In April 2007, the U.S. and the EU approved an open skies air services agreement that provides airlines from the
U.S. and EU member states open access to each other’s markets, with freedom of pricing and unlimited rights to
fly beyond the U.S. and any airport in the EU including London’s Heathrow Airport. The provisions of the
agreement took effect on March 30, 2008. Under the agreement, every U.S. and EU airline is authorized to
operate between airports in the U.S. and Heathrow. Notwithstanding the open skies agreement, Heathrow is a
slot-controlled airport. Only three airlines besides American were previously allowed to provide service to
Heathrow. The agreement has resulted in the Company facing increased competition in serving Heathrow, where
the Company has lost market share. In addition, the Company is facing additional competition in other European
markets. See Item 1A, Risk Factors, and Note 11 to the consolidated financial statements for additional
information.
In December of 2009, the U.S. and Japan reached a tentative open skies air services agreement that provides
airlines from the U.S. and Japan open access to each other’s markets. This open skies agreement will enable
new working relationships, particularly pro-competitive joint business agreements granted ATI by the U.S. and
Japanese governments. Final approval of the agreement is contingent upon ATI and certain other issues.

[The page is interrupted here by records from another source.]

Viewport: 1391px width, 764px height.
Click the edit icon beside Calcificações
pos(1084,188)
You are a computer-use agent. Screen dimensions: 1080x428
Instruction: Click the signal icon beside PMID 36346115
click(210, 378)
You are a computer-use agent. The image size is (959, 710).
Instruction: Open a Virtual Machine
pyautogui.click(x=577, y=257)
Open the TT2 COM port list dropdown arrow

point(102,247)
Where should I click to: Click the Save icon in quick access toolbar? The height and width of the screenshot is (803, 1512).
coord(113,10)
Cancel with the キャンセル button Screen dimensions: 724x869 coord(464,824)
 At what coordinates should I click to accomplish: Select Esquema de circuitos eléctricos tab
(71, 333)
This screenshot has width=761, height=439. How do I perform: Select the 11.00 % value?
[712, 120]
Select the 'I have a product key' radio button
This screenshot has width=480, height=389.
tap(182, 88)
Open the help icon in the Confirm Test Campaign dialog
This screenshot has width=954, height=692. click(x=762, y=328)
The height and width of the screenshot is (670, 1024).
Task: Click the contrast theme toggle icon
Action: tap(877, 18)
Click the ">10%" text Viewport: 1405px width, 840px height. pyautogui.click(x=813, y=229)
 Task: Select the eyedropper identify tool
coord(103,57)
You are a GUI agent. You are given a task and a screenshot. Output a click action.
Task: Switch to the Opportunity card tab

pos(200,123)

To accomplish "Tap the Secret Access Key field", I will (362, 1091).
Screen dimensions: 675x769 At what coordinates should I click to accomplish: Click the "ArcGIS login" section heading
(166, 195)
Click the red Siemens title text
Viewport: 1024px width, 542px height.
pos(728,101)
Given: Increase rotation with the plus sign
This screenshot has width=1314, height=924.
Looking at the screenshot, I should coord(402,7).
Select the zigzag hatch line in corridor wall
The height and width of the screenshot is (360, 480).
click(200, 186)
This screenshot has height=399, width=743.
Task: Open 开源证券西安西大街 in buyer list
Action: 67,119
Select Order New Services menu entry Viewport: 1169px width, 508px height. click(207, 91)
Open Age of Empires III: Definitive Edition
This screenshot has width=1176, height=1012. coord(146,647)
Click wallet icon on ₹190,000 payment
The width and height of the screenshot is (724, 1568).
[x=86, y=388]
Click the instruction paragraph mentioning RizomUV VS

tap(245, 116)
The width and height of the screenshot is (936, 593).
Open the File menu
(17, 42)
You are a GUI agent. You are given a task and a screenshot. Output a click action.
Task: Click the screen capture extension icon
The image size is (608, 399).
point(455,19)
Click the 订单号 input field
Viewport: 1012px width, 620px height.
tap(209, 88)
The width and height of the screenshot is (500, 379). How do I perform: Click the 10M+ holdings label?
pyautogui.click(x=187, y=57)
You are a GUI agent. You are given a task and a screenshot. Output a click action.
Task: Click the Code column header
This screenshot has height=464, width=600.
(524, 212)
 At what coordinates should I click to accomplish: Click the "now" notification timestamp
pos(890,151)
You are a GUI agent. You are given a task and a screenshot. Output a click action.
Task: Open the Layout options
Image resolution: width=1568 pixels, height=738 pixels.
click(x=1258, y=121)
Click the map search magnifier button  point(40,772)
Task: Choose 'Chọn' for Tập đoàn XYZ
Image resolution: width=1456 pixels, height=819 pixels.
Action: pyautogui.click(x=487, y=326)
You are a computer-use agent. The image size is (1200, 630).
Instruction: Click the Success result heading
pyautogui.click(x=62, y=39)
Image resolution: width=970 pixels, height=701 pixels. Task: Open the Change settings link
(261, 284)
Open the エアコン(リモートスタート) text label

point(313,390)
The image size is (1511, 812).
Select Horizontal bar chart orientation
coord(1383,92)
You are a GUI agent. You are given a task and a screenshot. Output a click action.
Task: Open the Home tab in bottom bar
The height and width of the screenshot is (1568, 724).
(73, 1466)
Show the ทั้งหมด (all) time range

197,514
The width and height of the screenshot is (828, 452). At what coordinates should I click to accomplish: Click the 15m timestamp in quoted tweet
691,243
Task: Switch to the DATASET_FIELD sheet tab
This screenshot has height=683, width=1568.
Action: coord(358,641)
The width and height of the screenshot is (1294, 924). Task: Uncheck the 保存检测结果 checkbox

Security In November 2001, the Aviation and Transportation Security Act (ATSA) was enacted in the U.S. The
ATSA created a new government agency, the Transportation Security Administration (TSA), which is part of the
Department of Homeland Security and is responsible for aviation security. The ATSA mandates that the TSA
provide for the screening of all passengers and property, including U.S. mail, cargo, carry-on and checked
baggage, and other articles that will be carried aboard a passenger aircraft. The ATSA also provides for security in
flight decks of aircraft and requires federal air marshals to be present on certain flights.
Effective February 1, 2002, the ATSA imposed a $2.50 per enplanement security service fee, which is being
collected by the air carriers and submitted to the government to pay for these enhanced security measures.
Additionally, air carriers are annually required to submit to the government an amount equal to what the air
carriers paid for screening passengers and property in 2000. In recent years, the government has sought to
increase both of these fees under spending proposals for the Department of Homeland Security. American and
other carriers have announced their opposition to these proposals as there is no assurance that any increase in
fees could be passed on to customers.
Airline Fares Airlines are permitted to establish their own domestic fares without governmental regulation. DOT
maintains authority over certain international fares, rates and charges, but applies this authority on a limited basis.
In addition, international fares and rates are sometimes subject to the jurisdiction of the governments of the
foreign countries which the Company serves. While air carriers are required to file and adhere to international fare
and rate tariffs, substantial commissions, fare overrides and discounts to travel agents, brokers and wholesalers
characterize many international markets.